The Strange and Formative Word

The Bible is a strange book.

Written over hundreds of years by a collection of named and anonymous authors, it spans genres and themes as diverse as power and money, family and sexuality. It alternates between genealogical lists and colorful histories, ritual law and love poetry, all managing to say something important about what it means to be human, the nature of the world, and God.

Something I’ve been thinking about lately is how the Bible is both a product and a means of God’s mission in the world. It is a witness to the things God has done in the past to shape and recreate people, and it is itself a part of the process of shaping those who read and receive it.

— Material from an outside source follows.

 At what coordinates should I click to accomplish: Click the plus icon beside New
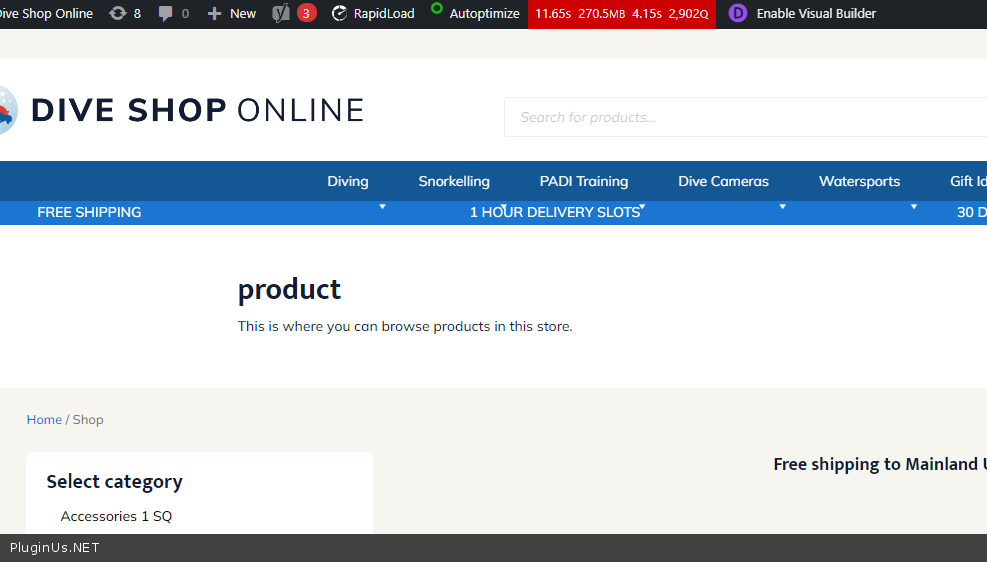[x=214, y=14]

For instance, take the story of Nathan confronting King David (1 Samuel 12). It’s both a witness of how God was confronting and shaping David to be the king he was supposed to be. But at the same time, as we read the story and allow ourselves to live in it, the story shapes us as well, challenging us to think about how we use power, or our own tendency to cover up our sin with even more sin.

As we read stories like that, or meditate on the poetry of the prophets, or read along with the first century churches in their letters from Paul, we’re pulled into the story of God through time, and are shaped to be more like God, and less like the world.  We become gracious where the world is judgmental. We become joyful where the world is bitter, and mourn in the places where the world wants to celebrate. We become peaceful in the middle of a world at war, or we become generous in a world of selfishness.

The Bible is a strange book.

But, that’s okay.  We’re a strange people.

By God’s grace, and through God’s word, we’re becoming stranger every day.